Con San Sebastián tuvo una relación de amor-odio, la propia de un escritor que no se casa con nadie -no en vano fue un solterón empedernido-. Es la misma que mantuvieron otros escritores de primer rango, como Stendhal con Grenoble o Thomas Bernhard con Viena. La misma que, asumida con madurez, desde la cultura, engrandece a las ciudades que saben entrañarla.
Baroja detestaba aquel San Sebastián de “rastacueros y balandristas al servicio de los veraneantes”, a la que imputaba vivir para la apariencia y detestar la cultura real. La misma que vuelve a darle la razón, siglo y medio después, negándole esa Medalla de Oro. ¿Qué dirá un visitante llegado a nuestra presunta capital cultural, al saber que su ayuntamiento le ha negado ese reconocimiento a nuestro escritor más universal?
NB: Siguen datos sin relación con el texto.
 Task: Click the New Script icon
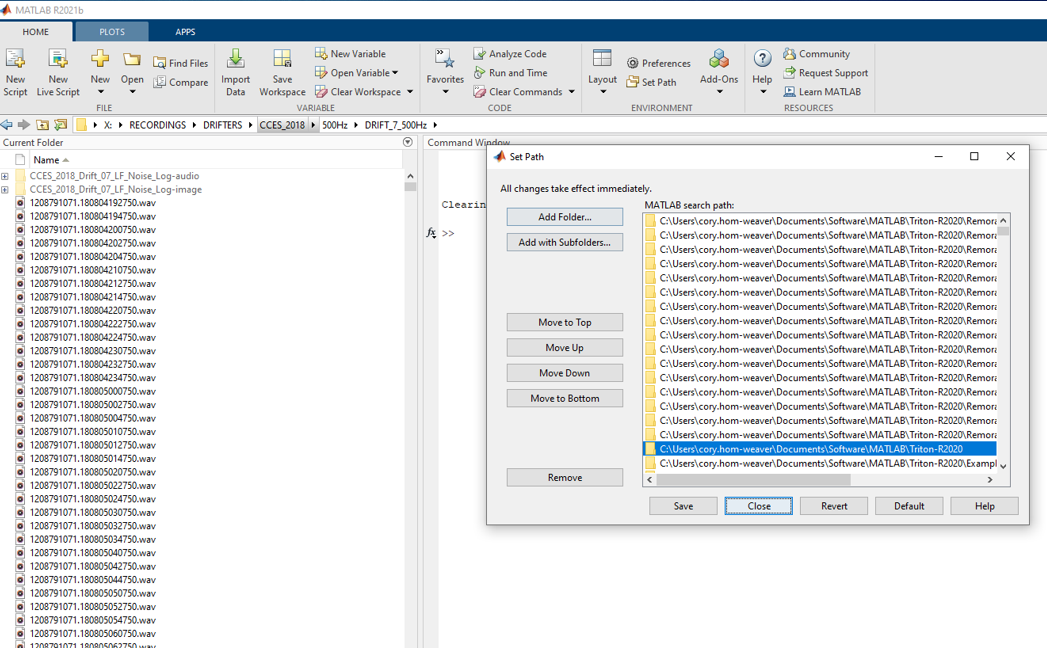coord(15,61)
No obstante, ese mismo Baroja amaba hasta la última fibra de su corazón a la gente humilde, a la del viejo puerto, a sus arrantzales y a sus baserritarras. También a quienes hacían de sus raíces mástiles para proyectarse al mundo, ensanchándolo, conquistándolo o siendo derrotado por él. Así es como en Baroja, de lo particular a lo universal, se aúnan el pesimismo de Schopenhauer y esa redención por la acción que predicaba Nietzsche.
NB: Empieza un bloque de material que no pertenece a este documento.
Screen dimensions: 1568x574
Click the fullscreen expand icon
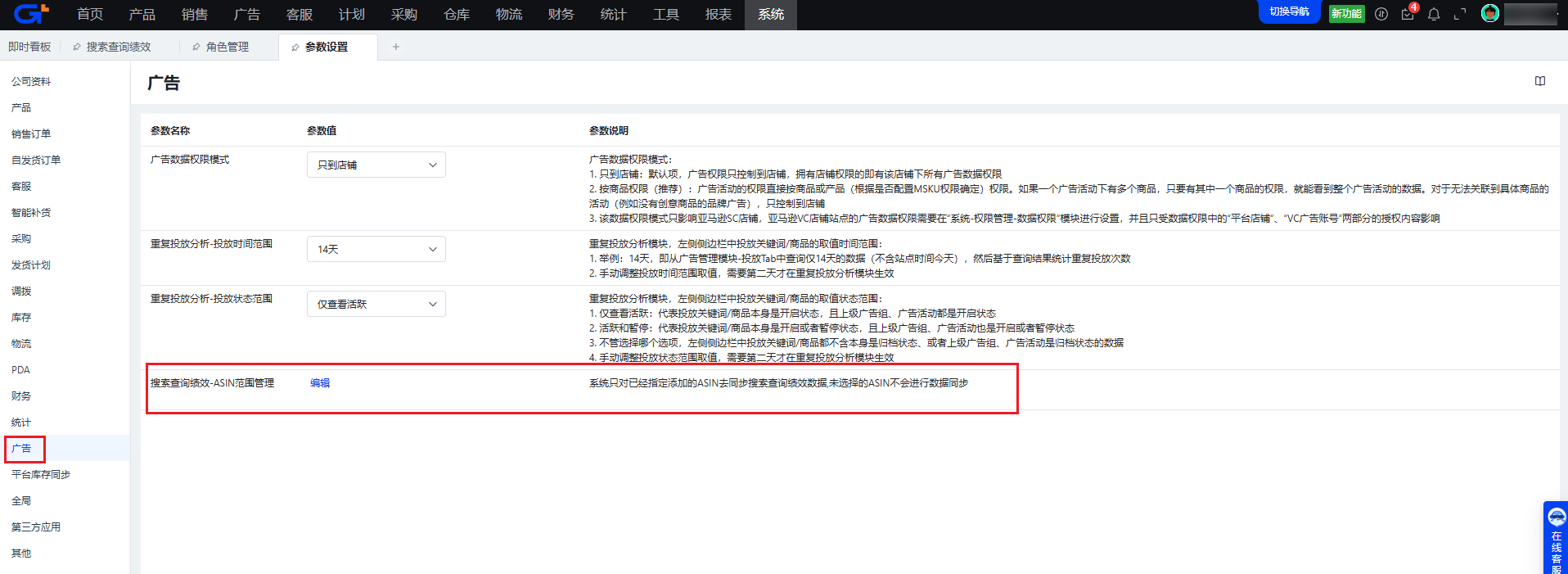(1460, 14)
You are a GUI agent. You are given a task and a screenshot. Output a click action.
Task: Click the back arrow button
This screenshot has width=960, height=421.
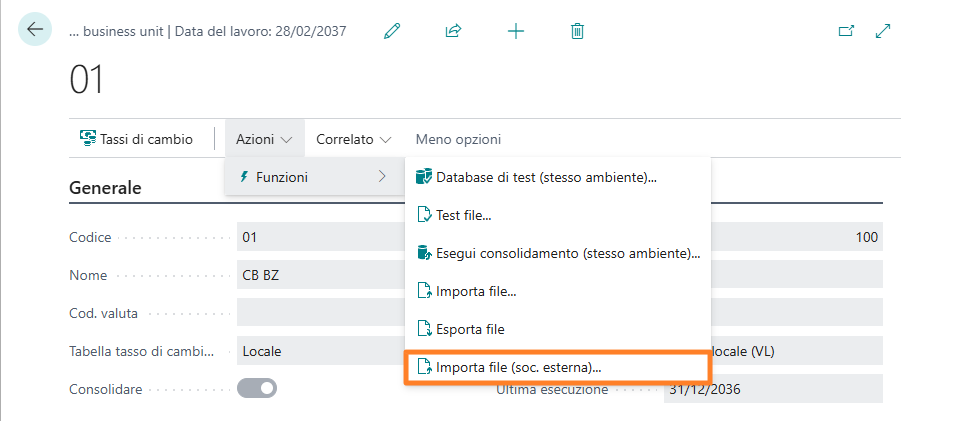tap(35, 30)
“Maestro”, le llamó Ernest Hemingway, pero no le bastó con eso: pidió ser uno de los que llevaron a hombros su ataúd hasta el cementerio civil de Madrid, el de los ateos por voluntad propia, para gran escándalo de la España oficial. También fue manifiestamente ateo en su relación con el San Sebastián institucional y con sus gestores, como ya hemos apuntado, no siempre nacionalistas. ¿Restringe esa posición su condición de vasco? ¿Se puede ser vasco y librepensador? ¿Vasco y crítico desencantado?
Dábamos por cierto que en este siglo XXI Ajuria-Enea apostaba por un nacionalismo abierto e integrador. Dabamos por cierto que el socialismo vasco, aun rendido a una relación de vasallaje, preservaría la dignidad suficiente para hacer respetar su memoria. El 150º aniversario de Baroja era una buena piedra de toque para demostrar que hemos ido más allá de aquello de lo que se dolía su sobrino, Julio Caro. En tiempos de la Dictadura había una escultura de Baroja en San Telmo. “Cuando en el ayuntamiento tocaba un alcalde carca se mandaba retirar, y cuando cambiaba a uno liberal, se bajaba al desván”. En plena democracia, estamos involucionando.
Fue un socialista, Rubalcaba, quien dijo aquello de que en España sabemos enterrar muy bien. Hoy, los mismos socialistas adscritos al oficio de tinieblas de desenterrar dictadores, incorporan a su gloriosa historia la no menos heroica decisión de escupir sobre la tumba de Pío Baroja.